++++ Passage for review ++++
Post-Season Weekend

Baseball… talkin’ ’bout baseball… Yeah, Mets! NLCS, here we come. And, too bad for the Yankees. My sympathies to Yankee fans.
Missed the Pollack documentary on Frank Gehry on PBS, but this was an interesting link

And, news on the Star Trek auction. Missed viewing the stuff, but really – if they’re selling the stuff, does that mean making new Trek just ain’t happening anytime soon and if they do make new Trek, they won’t be reusing the props anymore like they used to? I mean, good grief, they’re selling Captain Kirk’s chair from the Enterprise, not to mention Captain Picard’s and probably Captain Sisko’s baseball or Captain Janeway’s stuff.

And, then there’s this: an article on the actors who played minor Trek characters and how they too are loved. Wow – who would have thought that the actor who played Lt. Kevin Riley, the one who most memorably, on an episode of original Trek, burst out into singing an Irish tune when a virus affected the Enterprise crew, is now a professor in a Minnesota university? Cool.

Coliseum Books may close permanently. Man, that’s not fair. People – there are bookstores in this city to enjoy; please go!

The infamous Gray’s Papaya will have an increase in price.  Aww.

TGIF

Let’s Go Mets!!! Game 3 tomorrow; you gotta believe…

The passing of R.W. Apple of the NY Times – the news stunned me, because I had only recently read one of his articles on travel and food. His writing was great stuff to read and vivid. You could tell that he really enjoyed going places and eating good stuff. A nice article in Newsweek by Julia Reed, with her memories of her colleague “Johnny” Apple.

Bill Moyers on The Christian Conservatives and their relationship with the environmentalist movement – that maybe these aren’t contradictions. Nice move, Moyers!

Slate’s slide show on John Constable’s art – and how it may have influenced those abroad and Impressionism. I liked it.

And the little Mars rovers that could

And, last but not least: the passing of Buck O’Neil, the Negro League great whose legacy is in passing on his knowledge to us and the future.  Like others, my introduction to him was through Ken Burns’ Baseball documentary, where Buck O’Neil was truly something.  Cooperstown should have him there already.
++++ Study material ++++
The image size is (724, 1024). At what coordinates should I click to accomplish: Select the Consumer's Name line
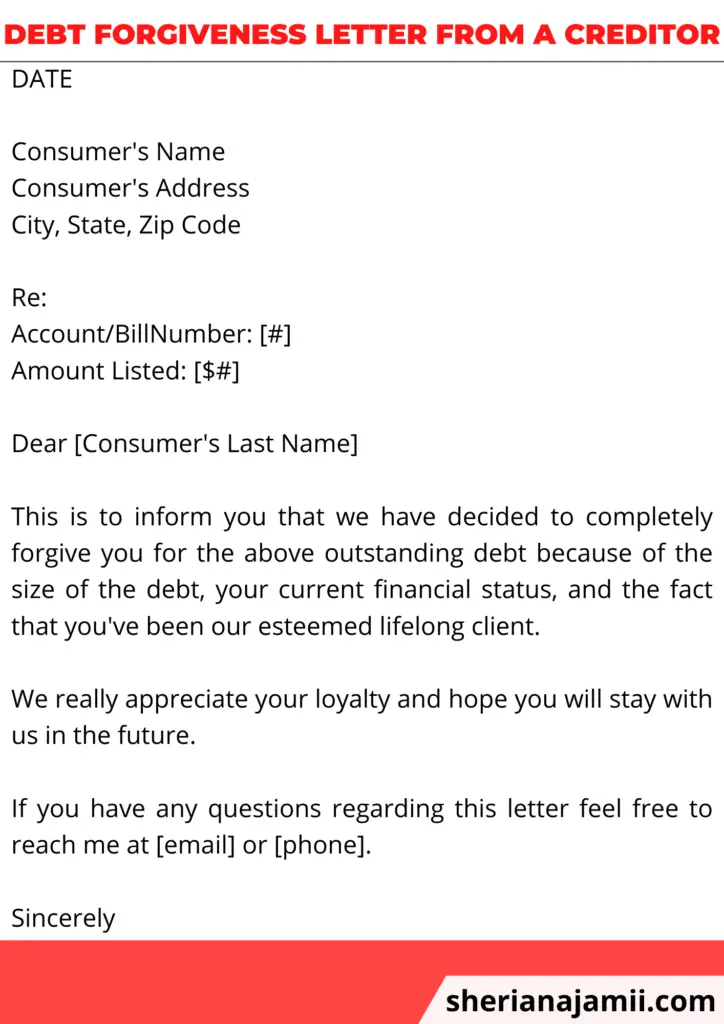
++++
++++ Study material ++++
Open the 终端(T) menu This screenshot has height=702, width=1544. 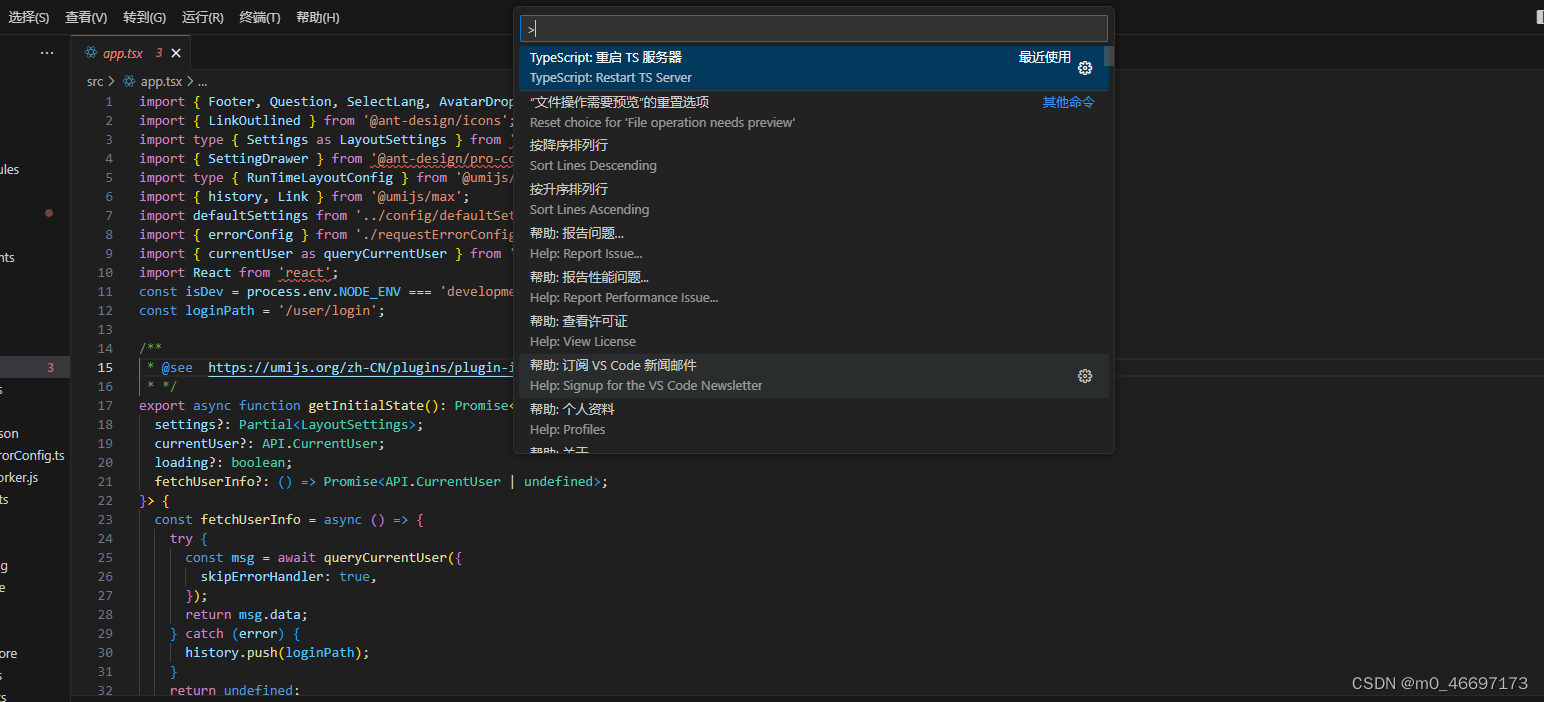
++++
▸ **Tasks to carry out**
A. Decide whether each statement agrees with the post-season weekend post. For each, answer yes or no and quote the words of the post that decide it.
(i) The writer missed the Pollack documentary on Frank Gehry.
(ii) Gray's Papaya is going to lower its prices.
(iii) The writer first came to know Buck O'Neil through Ken Burns' Baseball documentary.
B. Translate this sentence from the post-season weekend post into Spanish: "His writing was great stuff to read and vivid."

▸ **Expected responses**
A.
(i) Yes: "Missed the Pollack documentary on Frank Gehry on PBS"
(ii) No: "The infamous Gray’s Papaya will have an increase in price."
(iii) Yes: "my introduction to him was through Ken Burns’ Baseball documentary"

B. Su escritura era estupenda de leer y vívida.